Directions for this task | Out of the lines below, please list those that hold the string "tool".

Stored records
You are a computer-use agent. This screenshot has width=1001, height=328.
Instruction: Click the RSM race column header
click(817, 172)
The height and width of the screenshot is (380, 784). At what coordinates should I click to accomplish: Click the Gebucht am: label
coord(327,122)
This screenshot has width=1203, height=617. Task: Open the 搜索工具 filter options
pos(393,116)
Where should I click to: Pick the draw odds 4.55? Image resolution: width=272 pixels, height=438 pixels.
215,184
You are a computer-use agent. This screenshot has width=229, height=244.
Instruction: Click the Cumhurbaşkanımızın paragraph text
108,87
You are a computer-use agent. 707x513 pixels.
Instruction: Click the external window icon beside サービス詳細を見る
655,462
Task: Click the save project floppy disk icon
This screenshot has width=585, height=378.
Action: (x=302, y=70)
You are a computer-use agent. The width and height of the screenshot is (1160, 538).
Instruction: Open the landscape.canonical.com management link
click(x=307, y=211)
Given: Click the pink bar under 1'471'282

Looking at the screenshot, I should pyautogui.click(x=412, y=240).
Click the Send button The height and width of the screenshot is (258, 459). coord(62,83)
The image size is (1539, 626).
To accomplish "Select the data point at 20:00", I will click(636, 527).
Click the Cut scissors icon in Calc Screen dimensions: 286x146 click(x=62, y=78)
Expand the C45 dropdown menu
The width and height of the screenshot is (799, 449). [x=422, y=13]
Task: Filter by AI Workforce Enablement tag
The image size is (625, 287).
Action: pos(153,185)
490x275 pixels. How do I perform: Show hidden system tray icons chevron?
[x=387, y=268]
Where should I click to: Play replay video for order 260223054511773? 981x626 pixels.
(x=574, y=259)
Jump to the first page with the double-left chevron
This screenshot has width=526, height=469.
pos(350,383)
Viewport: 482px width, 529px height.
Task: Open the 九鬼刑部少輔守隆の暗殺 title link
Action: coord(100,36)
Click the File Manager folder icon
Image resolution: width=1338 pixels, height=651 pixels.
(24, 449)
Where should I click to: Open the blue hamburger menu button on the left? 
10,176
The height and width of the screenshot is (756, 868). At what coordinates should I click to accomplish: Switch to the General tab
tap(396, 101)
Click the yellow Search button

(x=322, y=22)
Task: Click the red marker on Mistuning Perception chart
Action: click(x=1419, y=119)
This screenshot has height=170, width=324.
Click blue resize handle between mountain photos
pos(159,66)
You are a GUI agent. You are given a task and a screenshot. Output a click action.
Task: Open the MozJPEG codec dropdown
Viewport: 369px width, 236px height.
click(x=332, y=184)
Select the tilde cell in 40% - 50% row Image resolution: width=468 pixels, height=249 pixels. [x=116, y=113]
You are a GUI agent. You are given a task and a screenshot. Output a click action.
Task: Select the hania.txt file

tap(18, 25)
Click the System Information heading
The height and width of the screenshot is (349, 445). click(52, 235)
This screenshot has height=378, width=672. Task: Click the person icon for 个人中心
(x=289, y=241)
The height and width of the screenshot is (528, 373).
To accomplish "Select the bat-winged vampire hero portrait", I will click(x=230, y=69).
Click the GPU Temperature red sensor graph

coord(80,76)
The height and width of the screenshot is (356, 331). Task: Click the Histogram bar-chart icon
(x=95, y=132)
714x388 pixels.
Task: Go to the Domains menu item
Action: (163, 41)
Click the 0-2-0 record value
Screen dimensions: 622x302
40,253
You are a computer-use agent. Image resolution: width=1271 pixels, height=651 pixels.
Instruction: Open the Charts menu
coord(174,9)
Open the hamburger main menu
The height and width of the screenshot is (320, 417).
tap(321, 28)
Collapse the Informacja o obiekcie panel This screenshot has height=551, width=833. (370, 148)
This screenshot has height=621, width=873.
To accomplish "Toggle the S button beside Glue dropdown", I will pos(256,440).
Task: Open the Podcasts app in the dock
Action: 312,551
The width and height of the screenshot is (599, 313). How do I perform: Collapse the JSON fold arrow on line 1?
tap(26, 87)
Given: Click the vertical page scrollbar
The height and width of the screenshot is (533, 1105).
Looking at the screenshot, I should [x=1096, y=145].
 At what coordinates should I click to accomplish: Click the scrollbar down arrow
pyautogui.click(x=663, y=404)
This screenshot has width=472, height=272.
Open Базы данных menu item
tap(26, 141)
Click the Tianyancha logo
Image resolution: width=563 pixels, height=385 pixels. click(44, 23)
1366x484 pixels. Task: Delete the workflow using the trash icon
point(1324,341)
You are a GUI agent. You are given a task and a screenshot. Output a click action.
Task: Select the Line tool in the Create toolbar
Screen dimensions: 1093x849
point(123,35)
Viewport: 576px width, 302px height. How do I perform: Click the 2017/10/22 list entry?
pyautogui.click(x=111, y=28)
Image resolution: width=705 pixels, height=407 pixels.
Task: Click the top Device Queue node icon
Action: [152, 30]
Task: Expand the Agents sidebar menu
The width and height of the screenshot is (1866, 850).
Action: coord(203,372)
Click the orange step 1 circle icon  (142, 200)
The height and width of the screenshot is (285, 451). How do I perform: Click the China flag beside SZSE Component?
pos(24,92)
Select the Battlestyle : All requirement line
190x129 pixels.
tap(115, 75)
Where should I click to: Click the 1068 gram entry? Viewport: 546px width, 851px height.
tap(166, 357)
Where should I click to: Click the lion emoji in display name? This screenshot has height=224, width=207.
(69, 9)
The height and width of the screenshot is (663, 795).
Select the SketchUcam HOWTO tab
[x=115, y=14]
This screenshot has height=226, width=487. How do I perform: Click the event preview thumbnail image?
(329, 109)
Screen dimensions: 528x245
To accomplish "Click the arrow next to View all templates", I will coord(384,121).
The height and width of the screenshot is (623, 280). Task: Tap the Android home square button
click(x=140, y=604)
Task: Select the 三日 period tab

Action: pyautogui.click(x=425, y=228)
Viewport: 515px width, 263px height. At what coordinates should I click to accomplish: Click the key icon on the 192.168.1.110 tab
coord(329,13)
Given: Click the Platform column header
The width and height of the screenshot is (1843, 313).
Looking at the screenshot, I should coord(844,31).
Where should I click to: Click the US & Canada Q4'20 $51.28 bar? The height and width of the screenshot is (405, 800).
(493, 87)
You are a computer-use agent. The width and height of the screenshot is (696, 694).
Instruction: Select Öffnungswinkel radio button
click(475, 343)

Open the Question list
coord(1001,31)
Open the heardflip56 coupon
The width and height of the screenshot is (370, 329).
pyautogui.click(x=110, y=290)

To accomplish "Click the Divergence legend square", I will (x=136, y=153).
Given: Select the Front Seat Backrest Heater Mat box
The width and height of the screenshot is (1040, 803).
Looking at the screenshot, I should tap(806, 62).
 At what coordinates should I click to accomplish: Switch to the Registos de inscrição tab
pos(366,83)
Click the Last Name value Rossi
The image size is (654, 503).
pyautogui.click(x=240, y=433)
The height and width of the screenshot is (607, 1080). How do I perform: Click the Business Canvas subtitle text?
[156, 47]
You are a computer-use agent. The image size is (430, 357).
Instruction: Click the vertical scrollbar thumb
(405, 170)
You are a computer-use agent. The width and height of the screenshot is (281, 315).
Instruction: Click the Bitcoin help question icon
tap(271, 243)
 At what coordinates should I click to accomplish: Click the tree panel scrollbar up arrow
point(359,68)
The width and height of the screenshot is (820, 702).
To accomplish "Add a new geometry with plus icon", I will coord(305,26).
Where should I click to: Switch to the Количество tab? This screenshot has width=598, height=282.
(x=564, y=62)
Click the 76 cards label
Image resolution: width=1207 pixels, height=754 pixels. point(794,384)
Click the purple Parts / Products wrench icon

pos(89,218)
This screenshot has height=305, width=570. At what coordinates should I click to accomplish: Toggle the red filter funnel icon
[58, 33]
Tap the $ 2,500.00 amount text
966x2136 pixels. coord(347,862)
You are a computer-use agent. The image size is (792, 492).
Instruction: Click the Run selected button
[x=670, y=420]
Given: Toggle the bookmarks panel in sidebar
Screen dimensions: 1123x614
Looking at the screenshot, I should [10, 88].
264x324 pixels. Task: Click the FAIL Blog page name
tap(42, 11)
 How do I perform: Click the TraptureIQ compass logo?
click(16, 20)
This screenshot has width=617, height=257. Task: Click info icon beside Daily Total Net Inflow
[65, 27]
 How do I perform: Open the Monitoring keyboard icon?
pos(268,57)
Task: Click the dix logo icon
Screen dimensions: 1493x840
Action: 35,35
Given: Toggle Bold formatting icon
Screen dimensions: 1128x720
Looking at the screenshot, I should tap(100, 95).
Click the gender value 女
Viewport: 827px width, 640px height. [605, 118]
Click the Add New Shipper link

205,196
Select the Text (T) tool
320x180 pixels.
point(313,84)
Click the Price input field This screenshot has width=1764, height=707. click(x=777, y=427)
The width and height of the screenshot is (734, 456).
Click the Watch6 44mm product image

Task answer |
Task: Select the Line tool in the Create toolbar
Select the Text (T) tool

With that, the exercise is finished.